==== The data ====
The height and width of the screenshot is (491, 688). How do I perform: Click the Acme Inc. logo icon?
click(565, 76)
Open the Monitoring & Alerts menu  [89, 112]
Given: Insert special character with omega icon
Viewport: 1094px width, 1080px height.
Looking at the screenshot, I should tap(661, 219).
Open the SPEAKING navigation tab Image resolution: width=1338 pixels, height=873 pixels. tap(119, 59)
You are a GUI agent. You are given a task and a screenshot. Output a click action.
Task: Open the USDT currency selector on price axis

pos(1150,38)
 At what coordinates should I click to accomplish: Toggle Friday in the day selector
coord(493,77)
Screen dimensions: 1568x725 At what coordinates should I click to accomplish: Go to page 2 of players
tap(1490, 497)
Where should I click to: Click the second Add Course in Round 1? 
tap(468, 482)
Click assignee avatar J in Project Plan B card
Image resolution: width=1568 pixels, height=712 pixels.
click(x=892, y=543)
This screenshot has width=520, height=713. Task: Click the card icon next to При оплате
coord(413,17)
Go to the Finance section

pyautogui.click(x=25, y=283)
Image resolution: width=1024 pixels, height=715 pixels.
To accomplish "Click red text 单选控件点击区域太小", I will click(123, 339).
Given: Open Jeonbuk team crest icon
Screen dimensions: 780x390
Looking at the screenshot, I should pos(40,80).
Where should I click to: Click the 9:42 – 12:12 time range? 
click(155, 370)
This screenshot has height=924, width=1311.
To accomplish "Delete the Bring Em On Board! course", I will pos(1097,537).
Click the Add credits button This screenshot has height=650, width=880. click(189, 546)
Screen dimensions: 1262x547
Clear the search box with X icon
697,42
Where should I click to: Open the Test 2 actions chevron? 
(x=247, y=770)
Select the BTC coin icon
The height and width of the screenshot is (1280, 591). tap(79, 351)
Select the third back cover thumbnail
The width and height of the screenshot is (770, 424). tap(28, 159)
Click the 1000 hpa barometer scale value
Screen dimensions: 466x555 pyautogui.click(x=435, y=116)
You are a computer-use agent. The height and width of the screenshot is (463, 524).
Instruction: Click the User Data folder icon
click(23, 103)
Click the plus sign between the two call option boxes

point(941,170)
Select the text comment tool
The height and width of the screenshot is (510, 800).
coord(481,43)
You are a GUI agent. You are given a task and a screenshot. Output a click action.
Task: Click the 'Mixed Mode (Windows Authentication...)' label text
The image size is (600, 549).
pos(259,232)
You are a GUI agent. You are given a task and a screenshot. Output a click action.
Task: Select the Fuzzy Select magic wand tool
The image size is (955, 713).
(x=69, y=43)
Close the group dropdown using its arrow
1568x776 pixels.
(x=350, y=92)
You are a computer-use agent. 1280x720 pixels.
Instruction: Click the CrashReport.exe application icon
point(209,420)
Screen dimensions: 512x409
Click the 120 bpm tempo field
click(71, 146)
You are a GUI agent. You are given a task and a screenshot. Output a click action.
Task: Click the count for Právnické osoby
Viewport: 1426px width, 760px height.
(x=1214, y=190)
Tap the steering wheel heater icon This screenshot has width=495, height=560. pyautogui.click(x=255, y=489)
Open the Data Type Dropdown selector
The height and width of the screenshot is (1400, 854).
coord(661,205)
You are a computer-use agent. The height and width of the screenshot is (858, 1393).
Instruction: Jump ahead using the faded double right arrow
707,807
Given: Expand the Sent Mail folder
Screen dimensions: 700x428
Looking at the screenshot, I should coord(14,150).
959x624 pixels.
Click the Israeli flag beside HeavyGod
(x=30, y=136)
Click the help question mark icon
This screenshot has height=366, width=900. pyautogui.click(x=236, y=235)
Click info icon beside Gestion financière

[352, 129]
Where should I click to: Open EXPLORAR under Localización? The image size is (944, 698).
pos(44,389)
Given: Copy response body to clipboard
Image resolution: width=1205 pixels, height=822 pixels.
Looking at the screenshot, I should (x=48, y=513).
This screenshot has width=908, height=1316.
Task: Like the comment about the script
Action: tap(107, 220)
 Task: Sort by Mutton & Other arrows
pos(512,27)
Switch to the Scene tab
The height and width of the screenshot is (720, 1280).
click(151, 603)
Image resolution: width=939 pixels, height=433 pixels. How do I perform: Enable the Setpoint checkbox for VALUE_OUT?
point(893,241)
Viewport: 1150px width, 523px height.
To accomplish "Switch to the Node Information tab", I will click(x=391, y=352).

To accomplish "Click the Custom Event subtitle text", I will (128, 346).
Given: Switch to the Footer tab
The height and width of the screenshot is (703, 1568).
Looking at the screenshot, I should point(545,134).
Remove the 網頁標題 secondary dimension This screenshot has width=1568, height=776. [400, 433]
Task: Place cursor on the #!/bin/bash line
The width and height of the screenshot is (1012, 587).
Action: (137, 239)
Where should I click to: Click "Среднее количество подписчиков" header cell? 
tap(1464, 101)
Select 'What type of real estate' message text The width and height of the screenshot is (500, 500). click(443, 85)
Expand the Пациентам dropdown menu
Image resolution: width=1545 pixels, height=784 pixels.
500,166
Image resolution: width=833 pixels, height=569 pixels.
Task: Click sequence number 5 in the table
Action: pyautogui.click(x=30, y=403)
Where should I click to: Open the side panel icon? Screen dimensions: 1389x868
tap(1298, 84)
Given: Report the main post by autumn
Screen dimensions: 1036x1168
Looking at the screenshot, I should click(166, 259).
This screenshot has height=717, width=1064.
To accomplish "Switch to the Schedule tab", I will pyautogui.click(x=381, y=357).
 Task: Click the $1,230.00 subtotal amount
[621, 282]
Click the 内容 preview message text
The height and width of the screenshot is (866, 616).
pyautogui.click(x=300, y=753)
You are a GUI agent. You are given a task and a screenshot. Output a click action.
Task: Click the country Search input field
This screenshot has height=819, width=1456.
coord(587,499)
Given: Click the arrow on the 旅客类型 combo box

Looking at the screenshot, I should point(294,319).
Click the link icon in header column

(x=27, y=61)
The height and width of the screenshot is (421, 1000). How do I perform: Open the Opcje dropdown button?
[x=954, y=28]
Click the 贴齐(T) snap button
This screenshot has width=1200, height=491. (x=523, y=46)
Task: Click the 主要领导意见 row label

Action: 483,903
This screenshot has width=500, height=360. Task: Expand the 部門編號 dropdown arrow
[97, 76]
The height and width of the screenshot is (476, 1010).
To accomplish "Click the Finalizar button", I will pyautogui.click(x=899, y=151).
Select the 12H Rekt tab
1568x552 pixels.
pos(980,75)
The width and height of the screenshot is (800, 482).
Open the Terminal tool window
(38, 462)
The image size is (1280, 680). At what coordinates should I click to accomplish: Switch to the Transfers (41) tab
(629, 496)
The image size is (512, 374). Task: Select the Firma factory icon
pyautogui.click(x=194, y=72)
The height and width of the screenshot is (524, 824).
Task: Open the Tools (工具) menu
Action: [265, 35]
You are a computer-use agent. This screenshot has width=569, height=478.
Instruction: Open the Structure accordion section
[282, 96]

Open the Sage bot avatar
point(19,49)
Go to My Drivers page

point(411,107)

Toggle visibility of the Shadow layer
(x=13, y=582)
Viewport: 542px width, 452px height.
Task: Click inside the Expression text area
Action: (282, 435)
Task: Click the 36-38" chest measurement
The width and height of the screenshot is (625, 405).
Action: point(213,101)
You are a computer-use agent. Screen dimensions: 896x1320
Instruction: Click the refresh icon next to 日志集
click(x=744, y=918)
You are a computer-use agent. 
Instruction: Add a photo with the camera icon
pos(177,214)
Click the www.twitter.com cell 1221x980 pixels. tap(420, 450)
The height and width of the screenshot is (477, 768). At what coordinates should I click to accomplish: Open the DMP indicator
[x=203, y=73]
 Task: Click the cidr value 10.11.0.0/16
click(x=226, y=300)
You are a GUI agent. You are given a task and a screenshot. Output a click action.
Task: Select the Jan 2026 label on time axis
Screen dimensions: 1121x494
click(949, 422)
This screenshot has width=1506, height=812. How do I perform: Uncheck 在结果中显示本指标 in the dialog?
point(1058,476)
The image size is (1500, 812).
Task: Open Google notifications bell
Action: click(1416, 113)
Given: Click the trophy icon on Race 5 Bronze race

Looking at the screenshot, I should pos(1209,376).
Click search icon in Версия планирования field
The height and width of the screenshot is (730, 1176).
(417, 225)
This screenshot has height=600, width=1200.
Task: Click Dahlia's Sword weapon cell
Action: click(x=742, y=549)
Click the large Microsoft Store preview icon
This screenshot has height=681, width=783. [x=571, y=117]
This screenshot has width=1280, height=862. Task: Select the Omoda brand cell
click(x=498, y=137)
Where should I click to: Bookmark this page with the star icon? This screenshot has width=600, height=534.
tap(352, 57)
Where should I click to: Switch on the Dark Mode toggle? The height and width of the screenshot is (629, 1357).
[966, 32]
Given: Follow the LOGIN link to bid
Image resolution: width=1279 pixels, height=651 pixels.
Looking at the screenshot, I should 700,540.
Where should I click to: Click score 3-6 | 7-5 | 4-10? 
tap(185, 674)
====
* **Requirement**: All lines from the one with "Instruction: Click the refresh" through the final line above are to be quoted exactly; quote no other line.

* **Written response**:
Instruction: Click the refresh icon next to 日志集
click(x=744, y=918)
You are a computer-use agent. 
Instruction: Add a photo with the camera icon
pos(177,214)
Click the www.twitter.com cell 1221x980 pixels. tap(420, 450)
The height and width of the screenshot is (477, 768). At what coordinates should I click to accomplish: Open the DMP indicator
[x=203, y=73]
 Task: Click the cidr value 10.11.0.0/16
click(x=226, y=300)
You are a GUI agent. You are given a task and a screenshot. Output a click action.
Task: Select the Jan 2026 label on time axis
Screen dimensions: 1121x494
click(949, 422)
This screenshot has width=1506, height=812. How do I perform: Uncheck 在结果中显示本指标 in the dialog?
point(1058,476)
The image size is (1500, 812).
Task: Open Google notifications bell
Action: click(1416, 113)
Given: Click the trophy icon on Race 5 Bronze race

Looking at the screenshot, I should pos(1209,376).
Click search icon in Версия планирования field
The height and width of the screenshot is (730, 1176).
(417, 225)
This screenshot has height=600, width=1200.
Task: Click Dahlia's Sword weapon cell
Action: click(x=742, y=549)
Click the large Microsoft Store preview icon
This screenshot has height=681, width=783. [x=571, y=117]
This screenshot has width=1280, height=862. Task: Select the Omoda brand cell
click(x=498, y=137)
Where should I click to: Bookmark this page with the star icon? This screenshot has width=600, height=534.
tap(352, 57)
Where should I click to: Switch on the Dark Mode toggle? The height and width of the screenshot is (629, 1357).
[966, 32]
Given: Follow the LOGIN link to bid
Image resolution: width=1279 pixels, height=651 pixels.
Looking at the screenshot, I should 700,540.
Where should I click to: Click score 3-6 | 7-5 | 4-10? 
tap(185, 674)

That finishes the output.